Israel is not yet legitimized and not shown on maps of the region, and Zionism is portrayed as a racist political movement. The enemy “Israel” has been replaced by “Israel”.
“There is still work to be done. However, the changes made so far reflect a commitment to a moderately tolerant curriculum, ”the statement said. “Further improvements are needed. But the main idea is that they are willing to get involved, take part in discussions about the content of the curriculum and finally move towards textbook reform. ”
Responding to the findings, a U.S. State Department official told Time magazine that Washington is “encouraged by the report which finds progressive changes in influential textbooks used throughout Saudi Arabia.”
Time also quoted Fahad Nazer, a spokesman for the Saudi embassy in Washington who said the kingdom is making a “massive effort to eradicate all [offensive material] from the whole curriculum. “
The improvements also touched on other areas such as the removal of a section of a book criticizing homosexuality as punishable by death, IMPACT said.
Rabbi David Rosen, Director of Intersex Affairs at the American Jewish Congress, presented this IMPACT report to senior state officials when he visited Riyadh at the invitation of governor King Salman, the statement said.
A possible Saudi agreement on normalization is seen as the great reward for Israel, given Riyadh’s elevated status in the region.

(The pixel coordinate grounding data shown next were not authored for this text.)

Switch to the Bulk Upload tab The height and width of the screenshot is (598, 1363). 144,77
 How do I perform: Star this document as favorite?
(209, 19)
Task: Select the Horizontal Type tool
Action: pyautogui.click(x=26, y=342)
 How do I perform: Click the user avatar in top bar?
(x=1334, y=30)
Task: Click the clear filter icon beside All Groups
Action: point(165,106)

While the countries have taken steps towards stronger ties in just a few months (Riyadh has agreed to a transfer between the Israeli and Gulf states using its land and it is believed that he blessed the treaties with the UAE and Bahrain), many analysts maintain that the kingdom is not yet ready for such a dramatic move, especially as long as King Salman is still normal live.

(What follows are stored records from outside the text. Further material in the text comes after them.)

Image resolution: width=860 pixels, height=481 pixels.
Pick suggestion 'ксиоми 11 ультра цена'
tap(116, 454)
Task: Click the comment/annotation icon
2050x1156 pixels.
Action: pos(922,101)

Saudi Arabia has insisted that any normalization between it and Israel can only take place alongside a lasting peace treaty that includes a two-state solution to the Israeli-Palestinian conflict. The kingdom publicly continues to express its unwavering support for the Arab Peace Campaign, a Saudi-backed treaty in 2002 that will give Israel full ties with all Arab states as a reward for the Palestinian state on land Captured in 1967.
But Iran is increasingly concerned about bringing Israeli and Gulf countries closer, and Prime Minister Benjamin Netanyahu held secret talks with Crown Prince Mohammed bin Salman in Saudi Arabia last month, encourages profitability that a customization agreement could be made.